Please print every record below exactly as it appears.

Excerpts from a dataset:
.....
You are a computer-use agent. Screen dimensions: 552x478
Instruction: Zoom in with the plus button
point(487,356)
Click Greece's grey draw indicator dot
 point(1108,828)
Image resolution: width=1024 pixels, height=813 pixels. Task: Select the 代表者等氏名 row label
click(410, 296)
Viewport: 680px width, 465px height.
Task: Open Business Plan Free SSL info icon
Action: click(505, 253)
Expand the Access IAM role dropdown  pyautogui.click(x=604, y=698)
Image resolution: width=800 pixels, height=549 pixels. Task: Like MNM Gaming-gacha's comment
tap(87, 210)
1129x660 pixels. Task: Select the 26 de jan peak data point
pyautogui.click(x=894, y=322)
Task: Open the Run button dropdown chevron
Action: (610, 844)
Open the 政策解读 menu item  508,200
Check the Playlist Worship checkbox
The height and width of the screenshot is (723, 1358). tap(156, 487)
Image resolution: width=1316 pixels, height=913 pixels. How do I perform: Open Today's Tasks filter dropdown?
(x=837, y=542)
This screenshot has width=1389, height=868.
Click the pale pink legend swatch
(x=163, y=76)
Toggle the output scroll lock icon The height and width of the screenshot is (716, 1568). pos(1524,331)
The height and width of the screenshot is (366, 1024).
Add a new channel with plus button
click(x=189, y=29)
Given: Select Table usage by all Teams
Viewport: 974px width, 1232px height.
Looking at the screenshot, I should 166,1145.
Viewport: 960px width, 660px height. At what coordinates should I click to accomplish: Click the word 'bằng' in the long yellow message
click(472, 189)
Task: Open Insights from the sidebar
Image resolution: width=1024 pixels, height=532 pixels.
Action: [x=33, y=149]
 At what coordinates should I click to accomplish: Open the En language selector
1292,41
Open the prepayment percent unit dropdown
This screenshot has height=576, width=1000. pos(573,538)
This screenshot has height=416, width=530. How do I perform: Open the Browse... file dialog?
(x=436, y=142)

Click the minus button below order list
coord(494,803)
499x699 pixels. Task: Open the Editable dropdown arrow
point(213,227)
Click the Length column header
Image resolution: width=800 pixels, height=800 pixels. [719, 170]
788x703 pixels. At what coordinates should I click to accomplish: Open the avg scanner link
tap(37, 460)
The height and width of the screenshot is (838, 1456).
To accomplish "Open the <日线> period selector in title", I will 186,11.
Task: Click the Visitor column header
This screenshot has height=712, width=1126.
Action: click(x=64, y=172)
.....
The answer:
You are a computer-use agent. Screen dimensions: 552x478
Instruction: Zoom in with the plus button
point(487,356)
Click Greece's grey draw indicator dot
 point(1108,828)
Image resolution: width=1024 pixels, height=813 pixels. Task: Select the 代表者等氏名 row label
click(410, 296)
Viewport: 680px width, 465px height.
Task: Open Business Plan Free SSL info icon
Action: click(505, 253)
Expand the Access IAM role dropdown  pyautogui.click(x=604, y=698)
Image resolution: width=800 pixels, height=549 pixels. Task: Like MNM Gaming-gacha's comment
tap(87, 210)
1129x660 pixels. Task: Select the 26 de jan peak data point
pyautogui.click(x=894, y=322)
Task: Open the Run button dropdown chevron
Action: (610, 844)
Open the 政策解读 menu item  508,200
Check the Playlist Worship checkbox
The height and width of the screenshot is (723, 1358). tap(156, 487)
Image resolution: width=1316 pixels, height=913 pixels. How do I perform: Open Today's Tasks filter dropdown?
(x=837, y=542)
This screenshot has width=1389, height=868.
Click the pale pink legend swatch
(x=163, y=76)
Toggle the output scroll lock icon The height and width of the screenshot is (716, 1568). pos(1524,331)
The height and width of the screenshot is (366, 1024).
Add a new channel with plus button
click(x=189, y=29)
Given: Select Table usage by all Teams
Viewport: 974px width, 1232px height.
Looking at the screenshot, I should 166,1145.
Viewport: 960px width, 660px height. At what coordinates should I click to accomplish: Click the word 'bằng' in the long yellow message
click(472, 189)
Task: Open Insights from the sidebar
Image resolution: width=1024 pixels, height=532 pixels.
Action: [x=33, y=149]
 At what coordinates should I click to accomplish: Open the En language selector
1292,41
Open the prepayment percent unit dropdown
This screenshot has height=576, width=1000. pos(573,538)
This screenshot has height=416, width=530. How do I perform: Open the Browse... file dialog?
(x=436, y=142)

Click the minus button below order list
coord(494,803)
499x699 pixels. Task: Open the Editable dropdown arrow
point(213,227)
Click the Length column header
Image resolution: width=800 pixels, height=800 pixels. [719, 170]
788x703 pixels. At what coordinates should I click to accomplish: Open the avg scanner link
tap(37, 460)
The height and width of the screenshot is (838, 1456).
To accomplish "Open the <日线> period selector in title", I will 186,11.
Task: Click the Visitor column header
This screenshot has height=712, width=1126.
Action: click(x=64, y=172)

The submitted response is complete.